Objective

To explore data synthesis techniques for single tables, relational tables, and entire databases, that preserve the statistical properties and structural relationships of the original datasets while ensuring data privacy and protection. As a proof of concept (POC), we implement the synthesis process for a more complex scenario involving relational medical tables.

Background and importance of data synthesis

Data synthesis refers to the creation of artificial data that mimics the statistical properties of the real-world data. With the rise of machine learning, data synthesis techniques advanced with generative models like GANs and VAEs, enabling more realistic synthetic data.

The importance of data synthesis lays in aspects such as privacy protection, data availability, safe testing and development, cost efficiency, as it enables organizations to create realistic datasets without exposing sensitive information, facilitates the generation of data when the real data does not exist or access is limited, supports robust testing and development processes, and reduces costs associated with data acquisition and management.

Dataset overview

Medical Dataset

This research employed a comprehensive, interconnected medical dataset designed to simulate the complexity of real-world healthcare information systems. It’s important to note that while most publicly available datasets typically consist of single, unrelated tables, we chose to create our own interconnected set of tables for this research. This decision was made to more accurately represent the complexity of real-world data systems and to ensure a diverse range of data types within the tables, to provide a more challenging and realistic scenario for testing data synthesis techniques.

Our dataset comprises twelve related tables, each representing a critical component of a healthcare organization’s data structure. This intricate design allowed for a thorough evaluation of various data synthesis techniques, challenging their ability to preserve both statistical properties and complex relational structures.

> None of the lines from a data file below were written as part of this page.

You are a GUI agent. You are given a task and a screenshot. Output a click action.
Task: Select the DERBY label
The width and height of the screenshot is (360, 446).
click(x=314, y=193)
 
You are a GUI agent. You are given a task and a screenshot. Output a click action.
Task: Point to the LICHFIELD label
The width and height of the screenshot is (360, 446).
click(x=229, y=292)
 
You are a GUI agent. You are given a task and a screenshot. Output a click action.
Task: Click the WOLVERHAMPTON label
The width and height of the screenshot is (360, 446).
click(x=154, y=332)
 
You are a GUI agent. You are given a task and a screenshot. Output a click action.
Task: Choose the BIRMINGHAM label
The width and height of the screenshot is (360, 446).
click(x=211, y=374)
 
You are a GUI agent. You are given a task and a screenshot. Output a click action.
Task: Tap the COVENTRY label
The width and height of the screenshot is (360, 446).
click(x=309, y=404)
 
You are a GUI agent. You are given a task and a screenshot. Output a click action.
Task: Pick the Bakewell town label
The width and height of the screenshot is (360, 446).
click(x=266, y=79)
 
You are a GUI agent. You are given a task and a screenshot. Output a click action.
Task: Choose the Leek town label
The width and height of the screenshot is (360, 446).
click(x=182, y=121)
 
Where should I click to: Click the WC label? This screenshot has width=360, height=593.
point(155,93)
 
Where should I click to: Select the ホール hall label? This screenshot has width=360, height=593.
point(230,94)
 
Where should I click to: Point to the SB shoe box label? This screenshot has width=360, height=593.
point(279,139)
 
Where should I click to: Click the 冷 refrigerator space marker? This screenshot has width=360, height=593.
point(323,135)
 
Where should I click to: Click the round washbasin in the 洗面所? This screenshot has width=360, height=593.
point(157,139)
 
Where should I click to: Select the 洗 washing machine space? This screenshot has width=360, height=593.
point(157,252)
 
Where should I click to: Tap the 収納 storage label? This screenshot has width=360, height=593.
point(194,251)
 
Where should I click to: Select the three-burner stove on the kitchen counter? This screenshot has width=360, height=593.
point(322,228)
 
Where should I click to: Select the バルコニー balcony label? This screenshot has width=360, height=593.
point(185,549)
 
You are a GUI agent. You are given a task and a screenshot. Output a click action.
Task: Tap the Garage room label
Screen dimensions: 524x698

The dataset incorporates a variety of data types, including:

Integer for IDs and numeric identifiers
String for names, addresses, and descriptive fields
Float for financial figures
Datetime for time-related fields

You can view our dataset here.

Additionally, we have created a simplified version of this dataset tailored for a MySQL database. This version is streamlined, utilizing IDs as primary and foreign keys to maintain relational integrity. This simplified dataset is specifically designed for use with the Gretel workflow, enabling more efficient testing and data generation within a relational database context.

Medical Db

Techniques explored

In our research on data synthesis for complex, relational datasets, we selected four distinct approaches, each offering unique features and capabilities. These techniques were chosen to represent a spectrum of methods, from custom-built solutions to ready-made platforms, allowing us to comprehensively evaluate the state of the art in synthetic data generation.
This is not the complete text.